|The study is sure to be watched by government, academic, and commercial survey researchers. (Associated Press)|
Northeast lagging in cellphone-only homes
Mass. among lowest in study
Trendy California isn't a trendsetter when it comes to relying on cellphones. And while the 1987 movie "Wall Street" helped introduce the then-brick-size mobile phone to popular culture, New York and other Northeast states lag in dropping landlines. Surprisingly, Oklahoma and Utah lead in going wireless, according to federal estimates released yesterday.
At least 26 percent of households are cell-only in Oklahoma and Utah, the federal Centers for Disease Control and Prevention estimated. That rate was at least 20 percent in nine states - Nebraska, Arkansas, Idaho, Iowa, Kentucky, New Mexico, Texas, South Carolina, and Tennessee - and the District of Columbia.
The study is sure to be watched closely by telecommunications companies trying to understand state and local markets better, and by government, academic, and commercial survey researchers using telephone polling to monitor health trends, politics, and much more.
The CDC, blending its own 2007 survey data with census updates, found the prevalence of cell-only households varies widely by state - sometimes within regions and even among neighboring states. This is tied to differences by state in demographics known to predict wireless- only ownership, especially being young and renting rather than owning a home.
States with the fewest cell- only households: Vermont (5 percent) and Connecticut, Delaware, and South Dakota (6 percent each). South Dakota was near the bottom even though next-door Nebraska was near the top. Also below 10 percent: Rhode Island, New Jersey, Hawaii, California (9 percent), Montana, Massachusetts, and Missouri. In New York - where Michael Douglas, as corporate raider Gordon Gekko, roamed lower Manhattan barking orders on a huge early cellphone in "Wall Street" - 11 percent of households were cell-only.

^^^^^^^^^^^^^^^^

_Problem details_
Reproduce, word for word, everything in the article on cellphone-only households from "The CDC, blending" down to "households were cell-only.".

^^^^^^^^^^^^^^^^

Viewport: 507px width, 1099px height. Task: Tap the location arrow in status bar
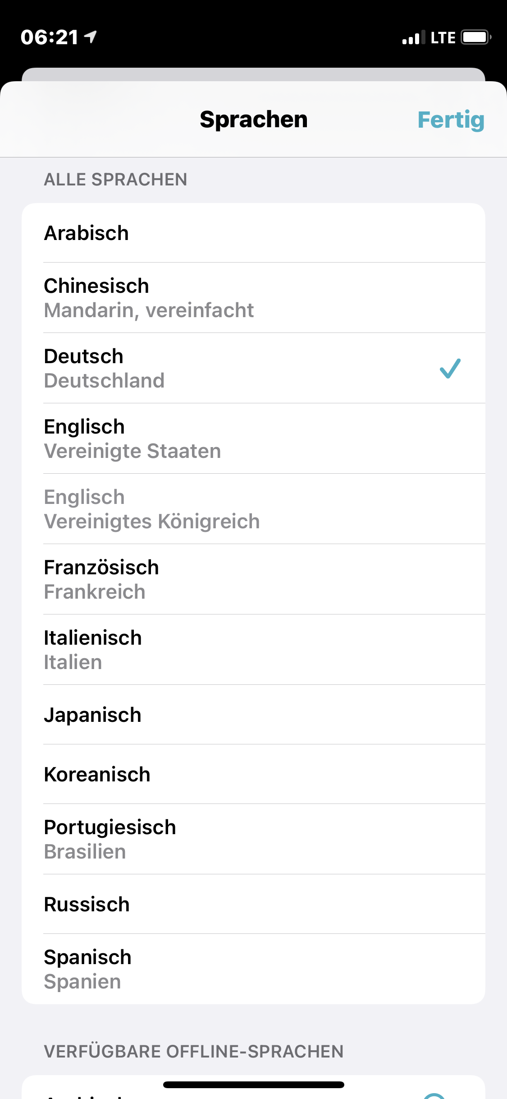click(x=91, y=36)
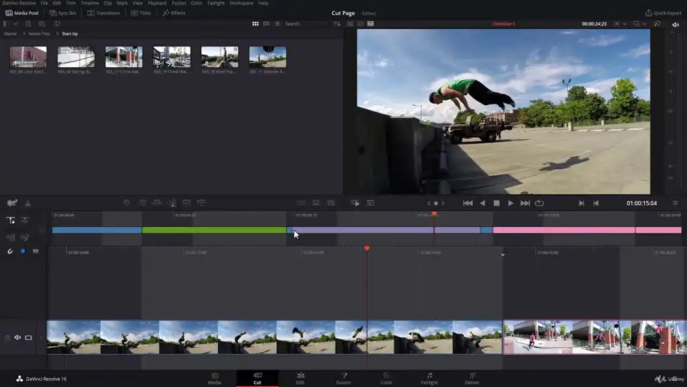Open the viewer options dropdown
The height and width of the screenshot is (387, 687).
coord(645,24)
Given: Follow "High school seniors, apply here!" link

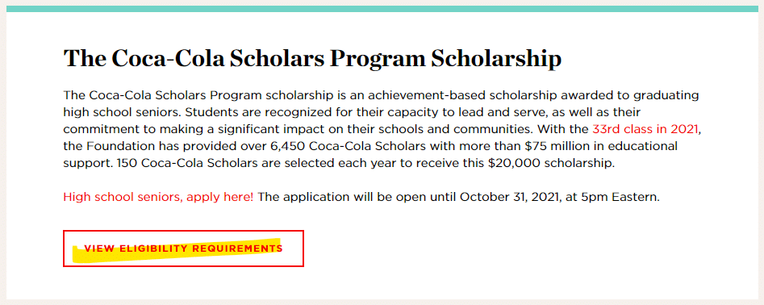Looking at the screenshot, I should [158, 198].

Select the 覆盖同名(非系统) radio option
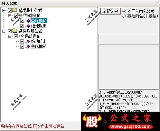(x=124, y=16)
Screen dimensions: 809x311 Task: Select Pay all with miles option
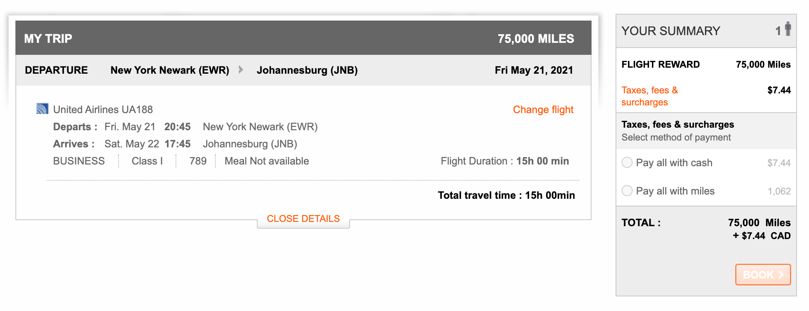pos(627,191)
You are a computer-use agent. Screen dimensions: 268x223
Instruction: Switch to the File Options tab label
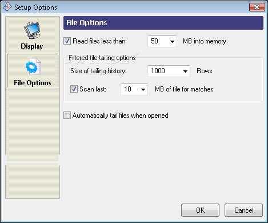[x=33, y=83]
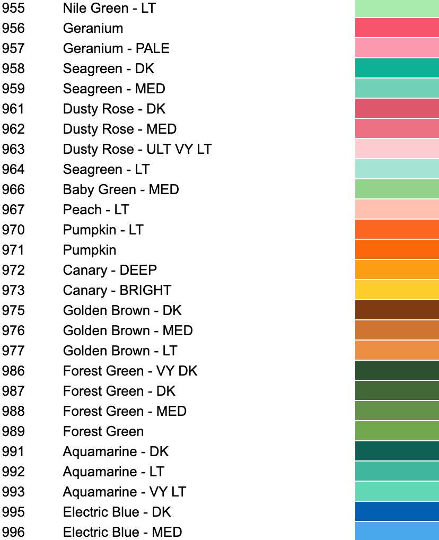Pick the Pumpkin - LT color swatch

click(397, 230)
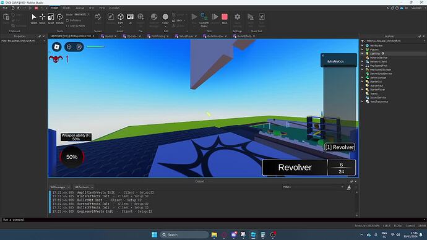Insert a new Part

coord(121,19)
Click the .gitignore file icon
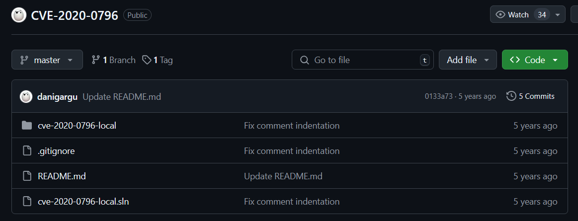The width and height of the screenshot is (578, 221). click(x=27, y=151)
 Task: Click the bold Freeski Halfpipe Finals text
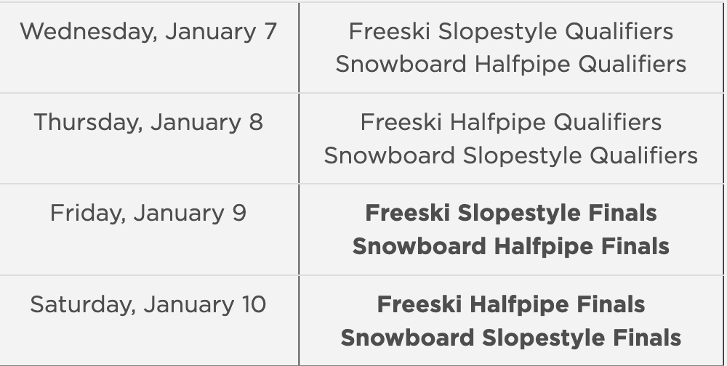(x=510, y=305)
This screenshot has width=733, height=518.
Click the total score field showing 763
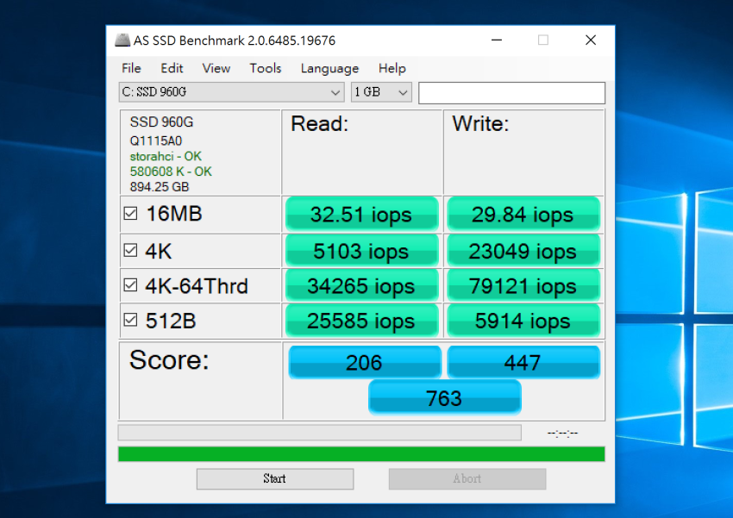coord(444,397)
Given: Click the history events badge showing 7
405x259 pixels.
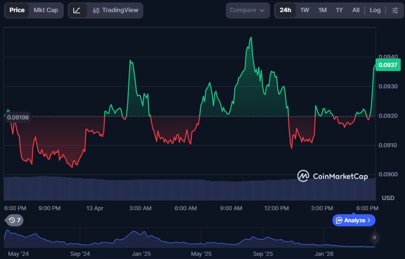Looking at the screenshot, I should coord(14,220).
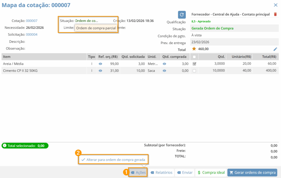Screen dimensions: 281x178
Task: Open the Ações dropdown menu
Action: point(138,173)
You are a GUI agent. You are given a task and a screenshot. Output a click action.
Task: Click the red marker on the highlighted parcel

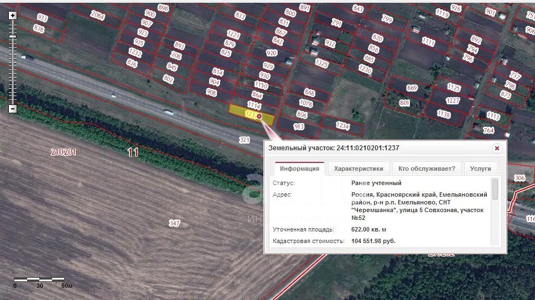pos(259,115)
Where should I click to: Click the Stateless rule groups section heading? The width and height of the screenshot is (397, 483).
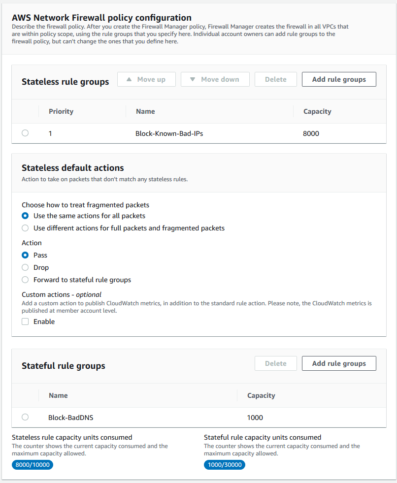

^^^^^^^^^^^^^^^^

_Exercise response_
The CDC, blending its own 2007 survey data with census updates, found the prevalence of cell-only households varies widely by state - sometimes within regions and even among neighboring states. This is tied to differences by state in demographics known to predict wireless- only ownership, especially being young and renting rather than owning a home.
States with the fewest cell- only households: Vermont (5 percent) and Connecticut, Delaware, and South Dakota (6 percent each). South Dakota was near the bottom even though next-door Nebraska was near the top. Also below 10 percent: Rhode Island, New Jersey, Hawaii, California (9 percent), Montana, Massachusetts, and Missouri. In New York - where Michael Douglas, as corporate raider Gordon Gekko, roamed lower Manhattan barking orders on a huge early cellphone in "Wall Street" - 11 percent of households were cell-only.